I started to believe the lie I told myself that I was less knowledgeable than my peers. I convinced myself it was better to let them do all the talking in class because they probably had better, more interesting contributions than I would.
Raising my hand in class was never something I even considered. Forget the participation grade, my participation was just showing up.
Several of my teachers noticed that I was holding back. They knew they would have to ambush me with a question for me to open my mouth.
When I was called on, I would keep my answer short and to the point. No need for extra commentary.
One of my professors actually wrote an email encouraging me to speak up in class because he knew from my writing that I would positively contribute to the class discussions.
But my fear of being wrong and looking foolish did not ease up.

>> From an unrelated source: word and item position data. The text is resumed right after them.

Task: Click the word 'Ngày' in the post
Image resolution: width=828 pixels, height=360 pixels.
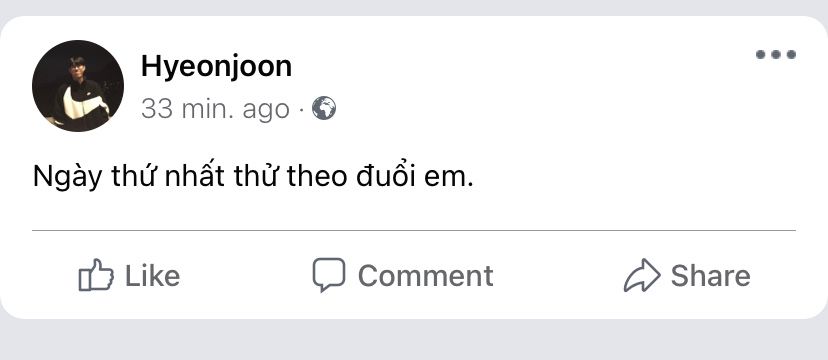Action: coord(67,178)
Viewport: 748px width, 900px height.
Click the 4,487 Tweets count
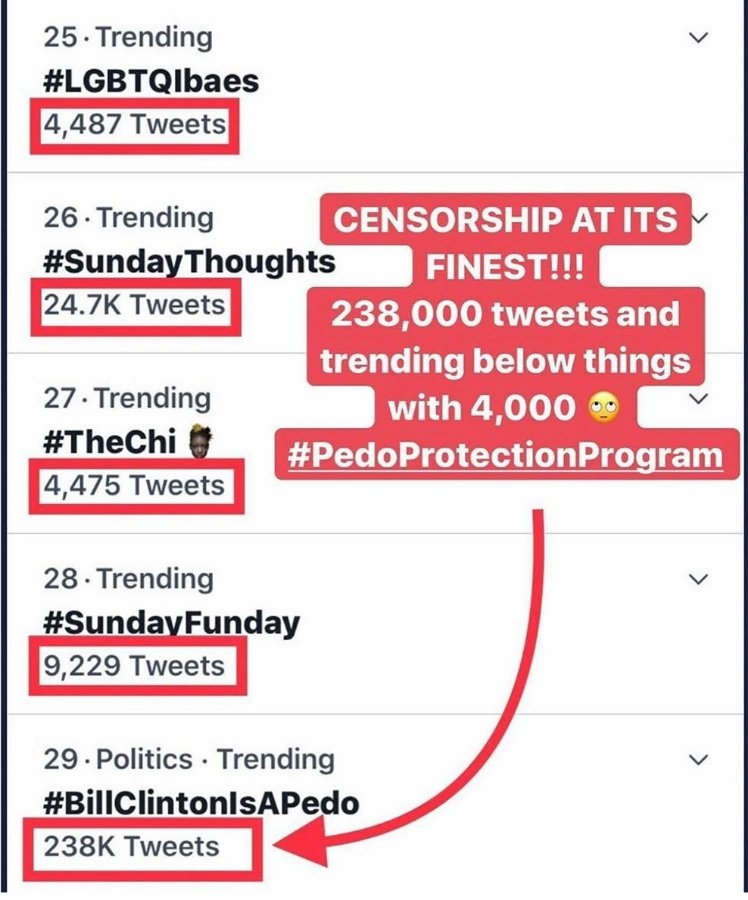coord(134,125)
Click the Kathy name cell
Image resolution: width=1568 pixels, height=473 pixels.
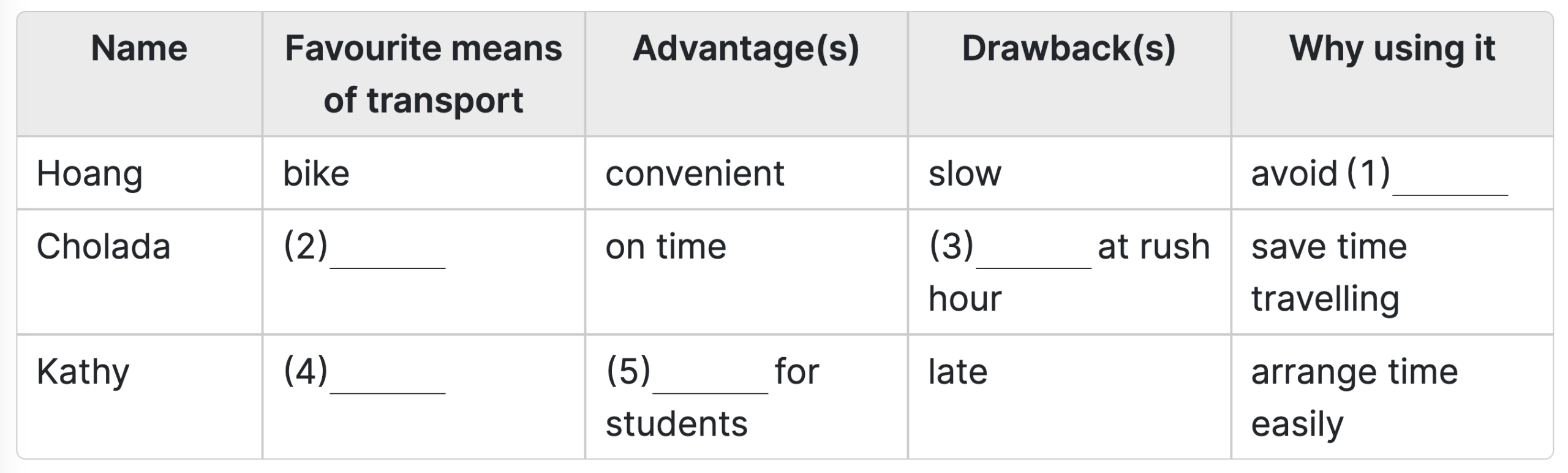83,372
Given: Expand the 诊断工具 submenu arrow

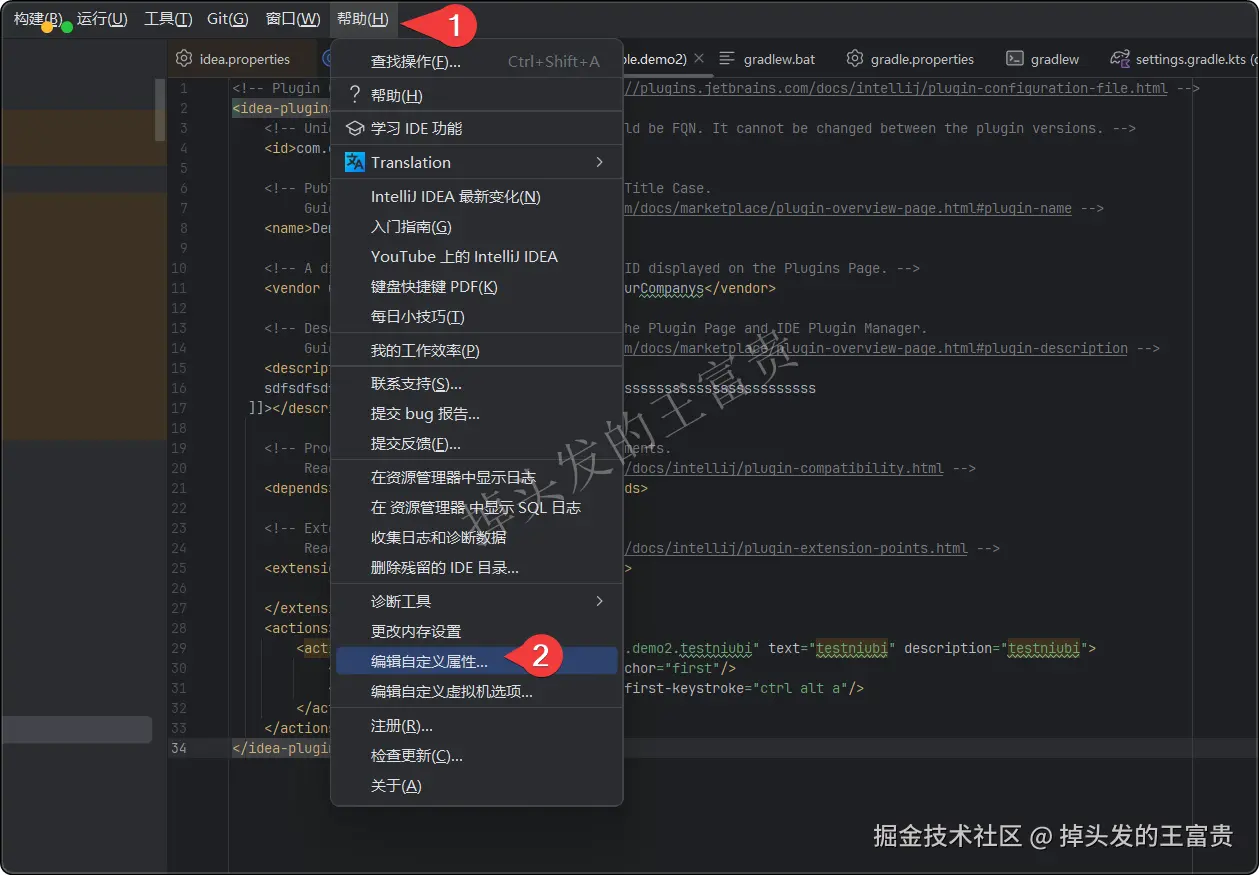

The only thing I hated more than a discussion was a debate. Count me out of those. Professors wanted me to not just talk … but argue in front of the entire class! No way.
Unfortunately, talking has been a large component in many of my classes, so, it goes without saying that I have not always had the easiest time in college. However, I have come to realize that I have been doing myself a disservice by not speaking up.
Besides the obvious fact that my grades would improve with increased in-class participation, I also believe I would probably enjoy the classes more.
If I spoke up, maybe I could have befriended the professor, or become friends with my classmates. That alone would make going to class something I look forward to.
Better grades and more friends sound pretty nice.
It is annoying that it took me until the last semester of my senior year to have this realization, but it’s never too late to make a change.
Going forward I am going to try my best to raise my hand and speak my mind in class. It will probably feel a little foreign at first, but I have a feeling it is going to be worth it.
Who knows, I may even learn to like it.
If anyone reading this has ever felt the same way as me, I challenge you to speak up, too. Know that in the classroom your voice is just as valid as anyone else’s.